What is the difference between chometz and matzoh, leaven and unleavened? The raw materials are identical—flour and water...



       


What is the difference between chometz and matzoh, leaven and unleavened? The raw materials are identical—flour and water. The entire difference is in the situation they find themselves in. A tiny difference, indeed!
 
 
 
The Eve of Pesach…
 
In every corner, in every crack we check for the slightest crumb of chometz, leaven.
 
Why? What is the reason we are so concerned about every speck of chometz?
 
The Haggadah of Pesach explains the reason for matzoh, unleavened bread: “This matzoh that we eat -- for what reason? Because the dough of our fathers did not have time to become leavened before the King of Kings, the Holy One, blessed be He, revealed Himself to them and redeemed them.”
 
If this is the reason for eating matzoh, why is it considered such a severe transgression to have any chometz in our domain? Why must we get rid of every speck of chametz? Wouldn’t it be possible to commemorate the haste with which we left Egypt by eating matzoh, even if there were some chometz left in the house?
 
We do not keep mitzvot to commemorate some national historical event. There are deep underlying reasons to all the mitzvot.
 
The root of the word mitzvah is related to tzavta, a group -- the concept of connection and joining together -- for the mitzvah has the power to connect us to the Divine light that is "concealed" in the entire creation. A transgression, on the other hand, removes us and distances us from this light, and darkens our spiritual world with close-mindedness and bitterness.
 
Using this principle we can understand the essence of eating matzoh and the prohibitions of eating chometz and of having it in our domain on the holiday of Pesach.
 
What is the difference between chometz and matzoh? The raw materials are identical—flour and water. The entire difference is in the situation they find themselves in.
 
Chometz is dough that was allowed to rise, whereas matzoh is dough that was baked before it had time to rise.
 
It's really a very tiny difference.
 
The world consists of four fundamental elements – Earth, Water, Wind, Fire. Chametz is comprised of all four: the fundamental element of Earth -- from which the wheat sprouted --is combined with Water -- with which the wheat flour is kneaded -- to make dough.

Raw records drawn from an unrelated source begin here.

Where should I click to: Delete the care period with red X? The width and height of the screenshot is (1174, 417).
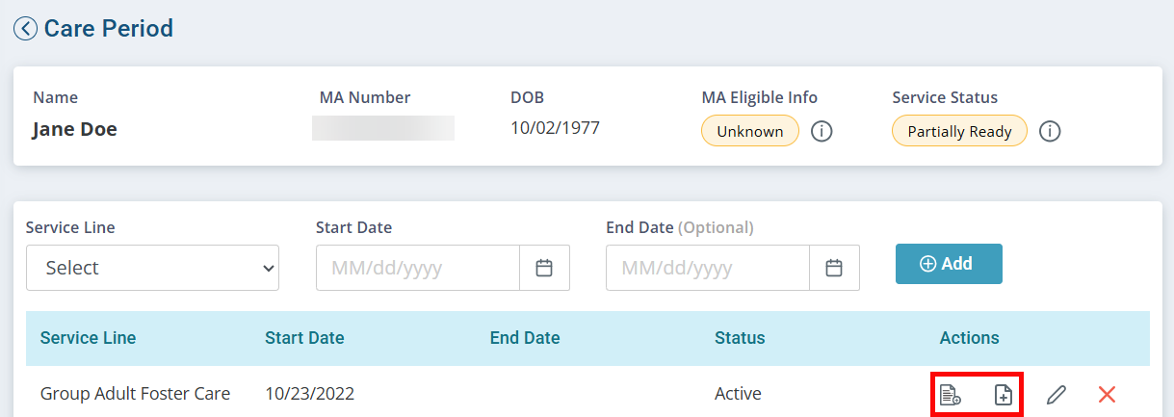point(1107,394)
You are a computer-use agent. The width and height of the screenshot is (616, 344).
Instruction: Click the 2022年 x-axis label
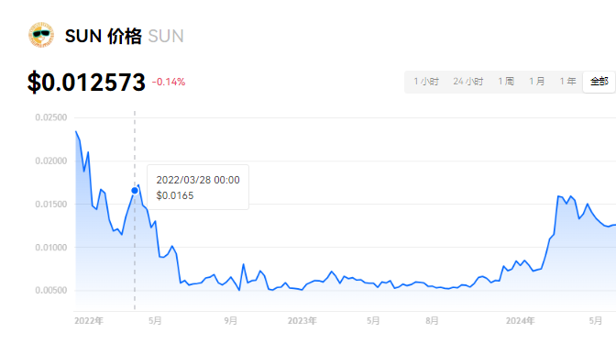89,321
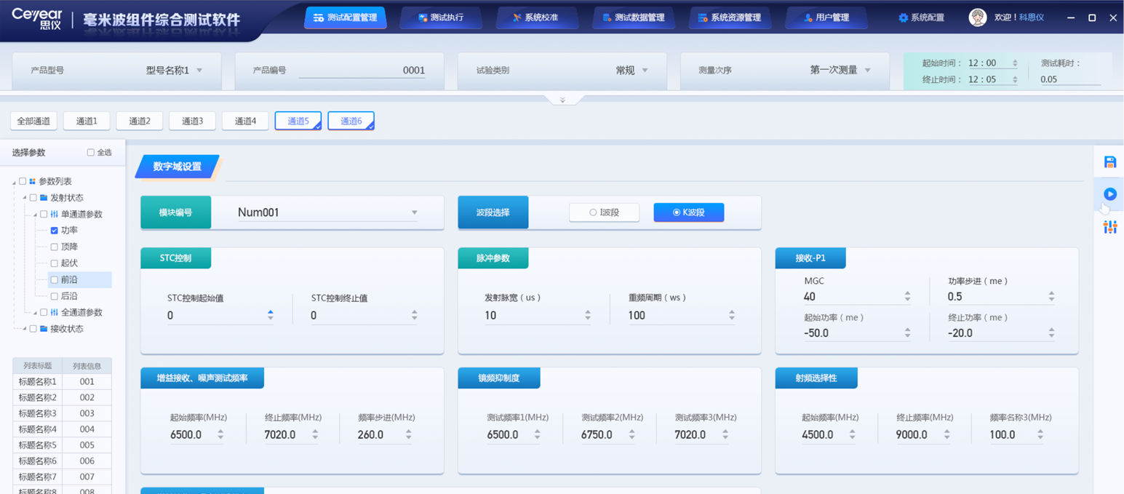Image resolution: width=1124 pixels, height=494 pixels.
Task: Click the play icon in the right sidebar
Action: click(1109, 194)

Wind is the air that puffs the dough by making it rise, and then the Fire bakes it. With matzoh, however, one element is missing -- Wind, the air.
 
The letters of the words chometz and matzoh are strikingly similar. Both words contain a mem and a tzaddi; the difference between them is that chametz has a chet--ח whereas matzoh has a hey--ה. These letters are almost exactly alike, a tiny drop of ink fills in the gap and changes a hey into a chet.
 
These two situations that are expressed in dough as chometz and matzoh exist in our soul as well. Within our selves are situations of chometz and matzoh, and the difference between them is small, and seemingly unimportant.
 
Chometz is the situation when the fundamental element of Wind is aroused in our soul, and we feel puffed up, just as the yeast puffs up the dough. This is the root of arrogance, a feeling of ego and self-importance—the root of all lust and bad character traits. (Colloquially, we also describe an arrogant person as being “all puffed up”).
 
“To be all puffed up” means to look bigger than you really are. Sometimes a person will try to appear as if he is talented and filled with fine qualities when he’s really just filled with hot air.
 
The presence of matzoh in our soul, on the other hand, is when the element of Wind is absent. When a person is in this state he does not try to impress his surroundings with something he does not have. He knows his true value, his “size.” In fact, it is precisely because he recognizes his limitations that he can really grow.
 
This is the difference between the letter chet and the letter hey.
 
The chet represents the concept of error, as its name implies (chet means error). An error entails missing the target, and one who is arrogant misses the opportunity to achieve his real goal and his entire potential.
 
The letter hey represents giving, as in the verse: “Hey—here is seed for you” (Bereishit 47:23). Only someone who recognizes his real worth is capable of giving a true gift to his fellow man.
 
The letter chet is closed on all sides: ח. The only opening points downwards, which alludes to the sinner's situation sinner, he misses his opportunities—he can only fall downwards. The letter hey, on the other hand, has an opening above and below as well—ה—and this demonstrates that someone who knows his failings can escape and rise above his limited situation.
 
On the outside, the difference between the hey and the chet—the difference between truth and falsehood—is miniscule, almost unimportant. But in the inner dimension the distance between the imposter and the true person is as the distance from heaven to earth, as the disparity between a live man and his reflection in the mirror.
 
The spiritual state of chometz is caused, along with other reasons, by the eating of chometz. And the state of matzoh is influenced by eating matzoh.
 
Why, then, doesn’t the Torah prohibit eating chometz all year round?
 
The reason is that the seven days of Pesach, the holiday of freedom and release from spiritual enslavement, is the ideal time to refrain from the damaging chometz. After a week of removing ourselves from the chametz, while eating the matzoh, we are able to deal with chometz, and the spiritual state it induces, for the remainder of the year.
 
Our purpose on earth is achieved through struggling to acquire spiritual perfection. We “charge our batteries” during these seven days of “spiritual rest and relaxation” to wrestle with arrogance and egoism that are the cause of all evil—and emerge with renewed strength to do battle.
 
 
(From: Above Time, by Rav Erez Moshe Doron, and on the website: www.levhadvarim.com)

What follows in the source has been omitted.